12/02/2012

“Brighton Rock” by Graham Green

Published in 1938, Brighton Rock by the Nobel Prize winning writer Graham Green is one of the most important novels in the history of 20th century English literature. In its stylistic and thematic structure, the book comprises the elements that are characteristic of all Graham Green’ literary work. In order to entirely grasp the specificity of Brighton Rock, it is certainly noteworthy to take under consideration some facts related to the life of the author.

Often referred to as Catholic writer (in the manner of François Mauriac in France), Green is indeed obsessed with this faith that he adopted only at the age of 24, in the name of love, to marry his fiancée, Vivien Daryell-Browning. This important lifetime event results in his ambiguous attitude towards this religion (NB akin to many of his fictional characters): admiration and doubt.

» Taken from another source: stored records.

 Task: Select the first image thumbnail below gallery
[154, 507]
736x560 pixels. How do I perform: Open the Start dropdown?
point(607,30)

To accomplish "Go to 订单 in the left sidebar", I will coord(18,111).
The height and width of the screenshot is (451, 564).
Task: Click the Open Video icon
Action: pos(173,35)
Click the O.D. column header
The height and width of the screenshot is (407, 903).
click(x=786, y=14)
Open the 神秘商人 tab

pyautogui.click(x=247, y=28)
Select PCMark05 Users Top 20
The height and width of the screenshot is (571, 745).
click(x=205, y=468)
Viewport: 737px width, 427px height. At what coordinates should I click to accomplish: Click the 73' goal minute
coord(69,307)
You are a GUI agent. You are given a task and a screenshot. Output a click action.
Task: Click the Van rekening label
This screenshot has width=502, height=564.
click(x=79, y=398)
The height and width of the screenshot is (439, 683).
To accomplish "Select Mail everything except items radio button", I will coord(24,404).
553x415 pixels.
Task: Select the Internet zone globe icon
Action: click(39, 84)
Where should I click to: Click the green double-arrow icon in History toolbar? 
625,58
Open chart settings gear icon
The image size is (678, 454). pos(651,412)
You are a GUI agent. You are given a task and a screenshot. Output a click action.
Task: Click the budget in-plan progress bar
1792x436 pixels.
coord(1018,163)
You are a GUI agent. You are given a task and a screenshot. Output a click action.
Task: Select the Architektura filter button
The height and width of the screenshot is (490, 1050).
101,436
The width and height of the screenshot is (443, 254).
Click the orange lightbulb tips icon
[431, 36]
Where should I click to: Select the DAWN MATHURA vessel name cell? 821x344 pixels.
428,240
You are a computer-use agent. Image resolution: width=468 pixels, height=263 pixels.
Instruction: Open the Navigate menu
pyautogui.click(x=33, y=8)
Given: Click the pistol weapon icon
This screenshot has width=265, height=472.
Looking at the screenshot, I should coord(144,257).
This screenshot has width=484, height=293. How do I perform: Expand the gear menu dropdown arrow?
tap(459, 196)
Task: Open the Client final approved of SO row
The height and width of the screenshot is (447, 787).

In our analysis, one other detail needs to be considered: even though Brighton Rock constitutes the seventh book written by Graham Green, only two of his previous publications (Stamboul Train and A Gun for Sale) were noticed by a relatively large range of readers. Green is determined to become a successful bestselling writer without abandoning his literary aspirations easily perceptible in his anterior novels. Desirous to maintain the stylistic quality of his work and, on the other hand, to appeal to a wider audience, Green writes Brighton Rock, which reconciles these two preoccupations. The book is, in fact, rich in plot and has perfectly written psychological portraits of the characters.

The protagonist, Pinkie, is a seductive and mischievous 17-years-old boy who, after the unsuspected death of Kite, struggles to assure his position as a leader of a gang amongst his older fellows. Despite his troubled life, the young gangster and former altar boy continues to be a deeply religious Roman Catholic. Based on antithetical components, this character construction undoubtedly constitutes one of the most interesting particularities of the novel. Because it is impossible to reconcile a crime with religiousness, Pinkie will always feel guilty, deeply unhappy and lost. He will never become a fearless miscreant, a ruthless gangster that his comrades expect him to be. The opposition between faith and felony is not incidentally the only discrepancy, which characterises Pinkie. As a dauntless criminal, he tries to embody manhood and yet he is disgusted by physical contact with women. This psychological problem is caused by a traumatising childhood experience that has a lasting effect on him. As a very young boy, Pinkie sees by accident his parents copulating: this recollection haunts him till the present day and makes him unable to have sexual intercourse.

The reader will certainly appreciate the psychological construction of secondary characters: the naive and unattractive Pinkie’s girlfriend and wife Rose, the shrewd and implacable Ida Arnold or elderly gangster dreaming of a peaceful life far away from the mob, Spicer.

As any other worldwide bestsellers, Brighton Rock was adapted for the screen; the first cinematographic adaptation comes from 1947 and the second one from 2010. As in the case of many others encounters between cinema and literature, both films do not manage to render the psychological complexity of the characters and fail to measure up to the literary masterpiece.